Ashleigh Crause : 20 July 2025 21:07
Stop scrolling for a moment and look around you. Every meme, every viral video, every outrage-fueled hashtag, are you sure you chose them? Or did they choose you?
We like to think we’re immune to manipulation, that our beliefs and behaviours are our own. But the reality is far more uncomfortable: the internet has become humanity’s largest psychological experiment, a vast, borderless Petri dish where social contagion is not just possible, but engineered, weaponized, and relentless.
Decades ago, rumours and fads spread slowly, like ripples in a pond. Today, the internet is an ocean in perpetual storm. Within minutes, a lie can outrun the truth. A trend can leap from one side of the globe to the other, infecting millions, warping perceptions, and igniting outrage before breakfast.

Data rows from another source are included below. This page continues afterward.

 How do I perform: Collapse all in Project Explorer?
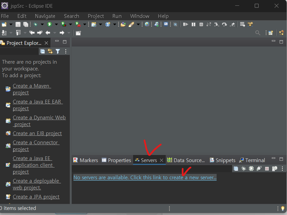click(42, 51)
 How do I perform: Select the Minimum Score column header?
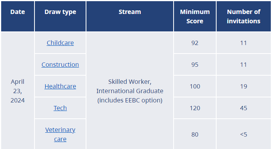[195, 16]
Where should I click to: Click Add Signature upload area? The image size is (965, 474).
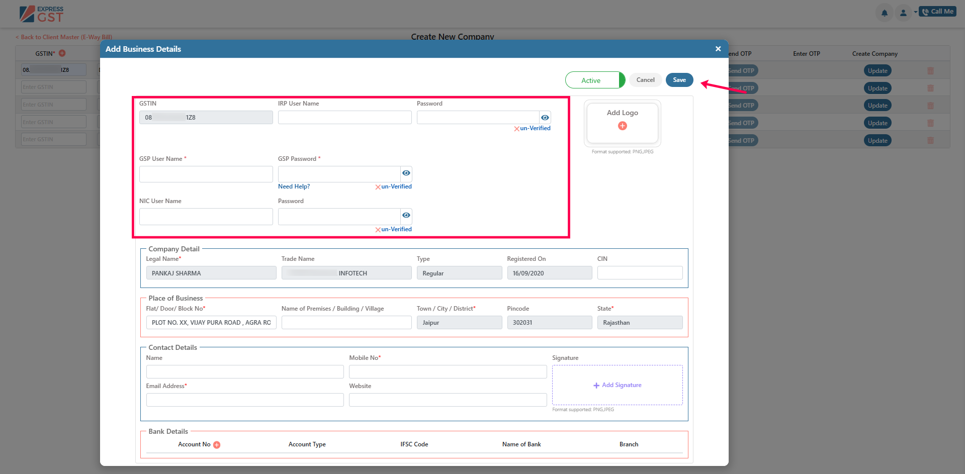click(617, 385)
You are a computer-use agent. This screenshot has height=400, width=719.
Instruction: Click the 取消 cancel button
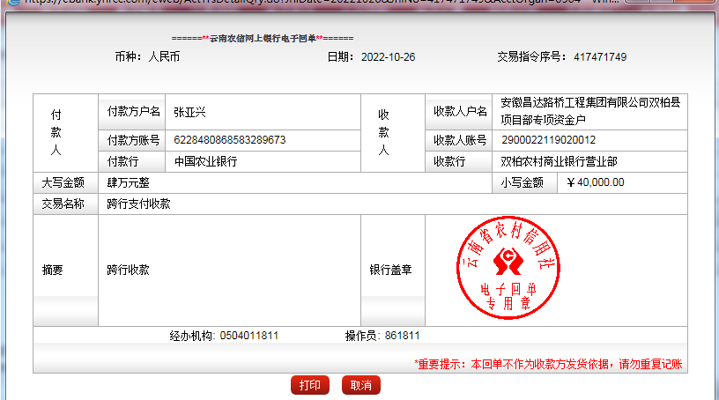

Social contagion isn’t a metaphor. It’s the new law of online existence. Ideas, good or bad, spread like viruses, and the platforms we inhabit are their ideal breeding grounds.
What was once local gossip or idle speculation now metastasizes into global moral panics and digital cults. Online, ideologies don’t just trend, they recruit, indoctrinate, and radicalize.
Consider how fringe beliefs, pseudo-science, and identity movements achieve cult-like status overnight. “We’re the good ones, they’re the enemy.” Dissenters are shamed, exiled, or silenced. Nuance vanishes. Loyalty is policed not by priests, but by influencers and mobs with retweet buttons.
You are not just seeing what your friends share. You are seeing what algorithms decide will make you feel, angry, validated, afraid, righteous. Every notification, trending topic, and recommendation is tailored to hijack your attention and exploit your psychology:
This is no accident. The platforms profit from conflict, confusion, and conformity. They have turned age-old tools of social engineering, peer pressure, shaming, repetition, into algorithms, deployed at scale.
In this environment, rumours become “truth” before facts can catch up. Conspiracy theories, viral hoaxes, identity fads, and manufactured outrage spiral out of control. Yesterday’s speculation is today’s sacred dogma, challenge it, and risk cancellation.
We are witnessing the birth of online cults: belief systems that demand allegiance, punish dissent, and promise belonging. The rituals are hashtags; the sermons are threads; the heretics are ratioed, blocked, or banned.
Every time you see a story spread like wildfire, a new identity explodes in popularity, or a rumour morph into “fact” overnight, ask yourself:
Are you thinking for yourself, or is the hive mind thinking for you?
In the digital age, the greatest danger isn’t losing your privacy. It’s losing your mind, and never realizing it happened.